5. Deployable Ring

The deployable ring problem was proposed by Goto et al.[12]and it has been studied, among others, by Rebel[13], although with shell elements. It possesses the remarkable property that the ring can considerably be reduced in size by twisting it. The accompanying finite rotations in space make the deployable ring a severe test for the finite rotations capabilities of non-linear beam and shell elements.

The ring has a radius R = 60 and a rectangular cross section shape with a width of 0.6 a height of 6.0 and a modulus of elasticity of 2.0 105 [no units indicated]. It is clamped in one point and a rotation in the radial direction of the point opposite to the clamped point is applied. The rotation ranges from 0 to 2π.

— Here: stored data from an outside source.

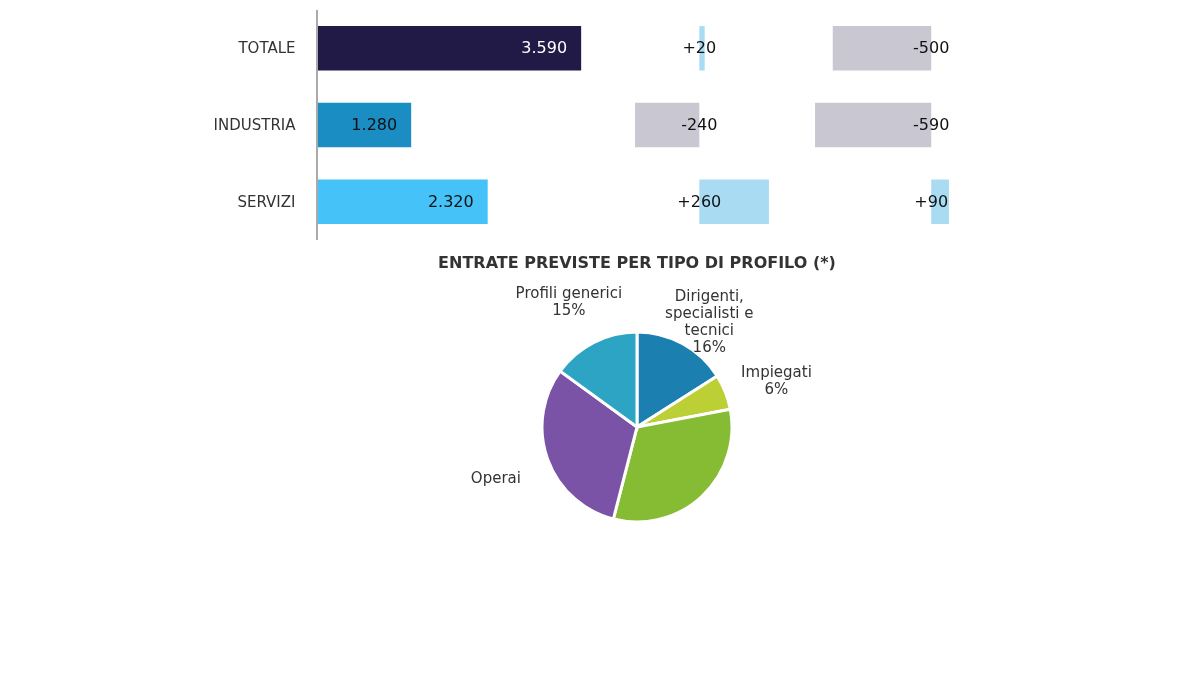 Image resolution: width=1200 pixels, height=675 pixels. I want to click on data-label: 15%, so click(569, 310).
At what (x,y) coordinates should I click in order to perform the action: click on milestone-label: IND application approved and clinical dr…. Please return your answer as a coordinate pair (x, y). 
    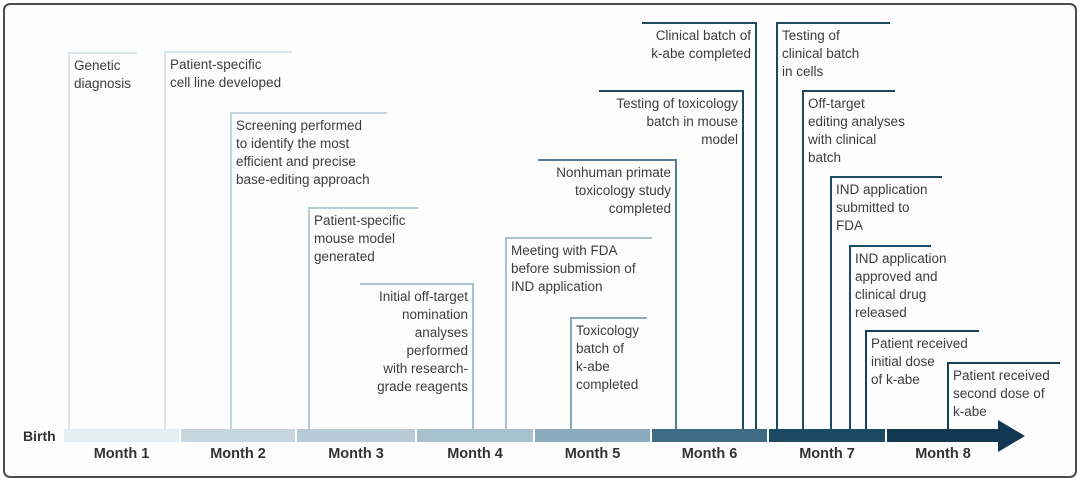
    Looking at the image, I should click on (901, 286).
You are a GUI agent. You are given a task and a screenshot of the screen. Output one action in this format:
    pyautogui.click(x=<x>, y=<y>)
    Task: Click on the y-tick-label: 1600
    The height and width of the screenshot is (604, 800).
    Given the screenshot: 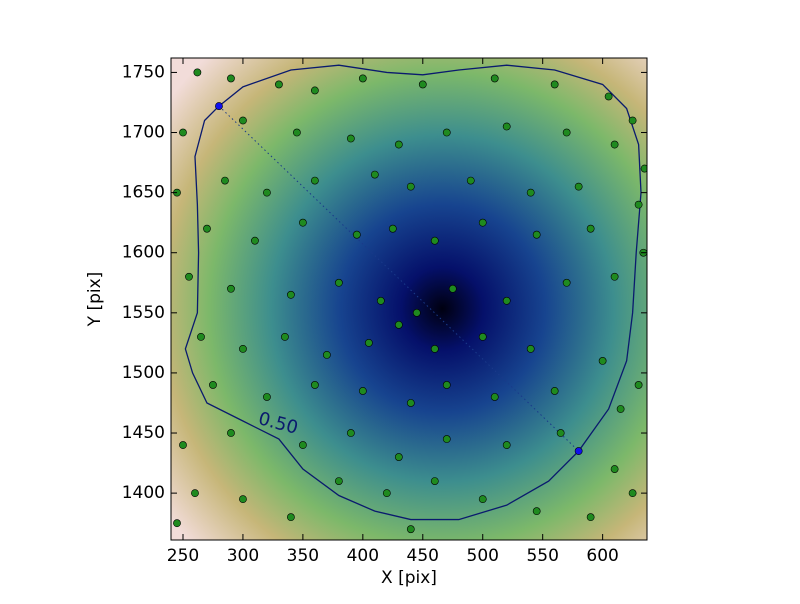 What is the action you would take?
    pyautogui.click(x=144, y=253)
    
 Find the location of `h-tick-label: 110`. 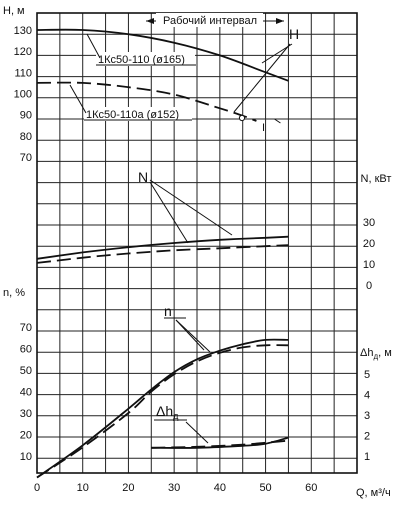

h-tick-label: 110 is located at coordinates (23, 73).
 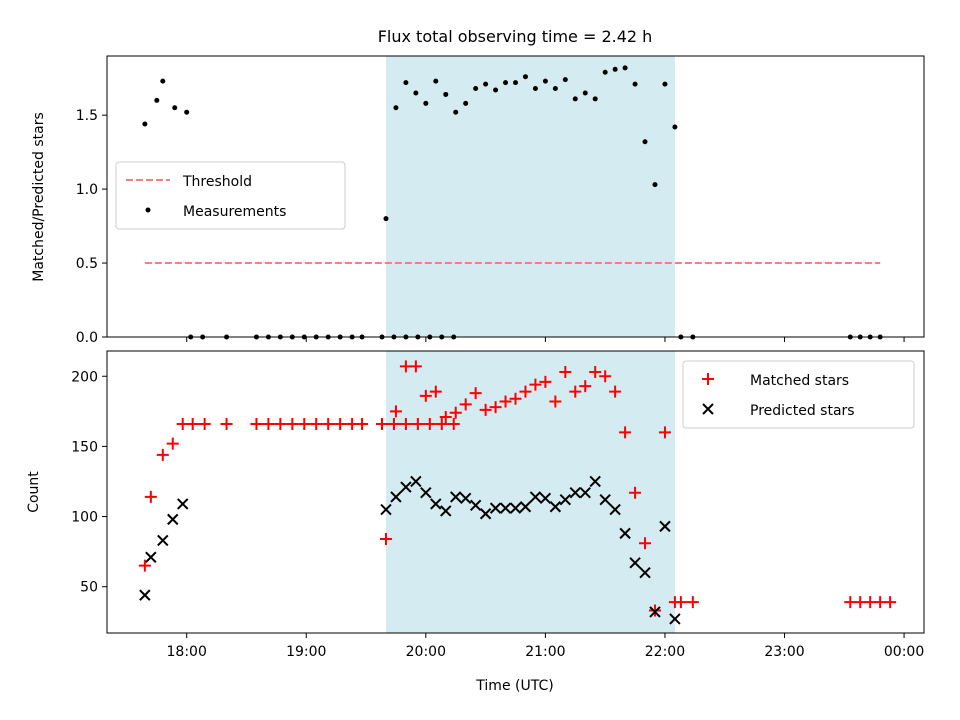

The test is performed with B2 and B3 elements, the B3 elements obviously giving more accurate results because they approximate the circle better than the B2 elements. The FE mesh consist of a variable number of B2.S.RS or B3.S.RS elements. The figures below display the geometry and mesh points as well as results for a mesh with 36 B2.S.RS elements.

Deployable ring: Mesh (36 B2.S.RS elements).

Figure 27. Deployable ring: Mesh (36 B2.S.RS elements).


The analysis results with 36 B2.S.RS elements are displayed in the two figures below. The graph displays the applied moment Mx due to the applied rotation in the global x-direction, i.e the reaction to the applied rotation, as a function of the applied rotation. The deformation process is illustrated with steps corresponding to 0.5π, π, 1.5π, and 2π.

Deployable ring: Mxvs applied rotation (36 B2.S.RS elements).

Figure 28. Deployable ring: Mxvs applied rotation (36 B2.S.RS elements).


Deployable ring: Deformation shapes at steps 0π, 0.5π, π, 1.5π, and 2π. (36 B2.S.RS elements).

Figure 29. Deployable ring: Deformation shapes at steps 0π, 0.5π, π, 1.5π, and 2π. (36 B2.S.RS elements).




[12] Goto Y., Watanabe Y., Kasugai T., Obata M., Elastic buckling phenomenon applicable to deployable rings, International Journal of Solids and Structures, Vol. 29, No. 7, pp. 893-909 (1992).

[13] G. Rebel; Finite Rotation Shell Theory including Drill Rotations and its Finite Element Implementation; PhD Thesis, Delft University Press (1998).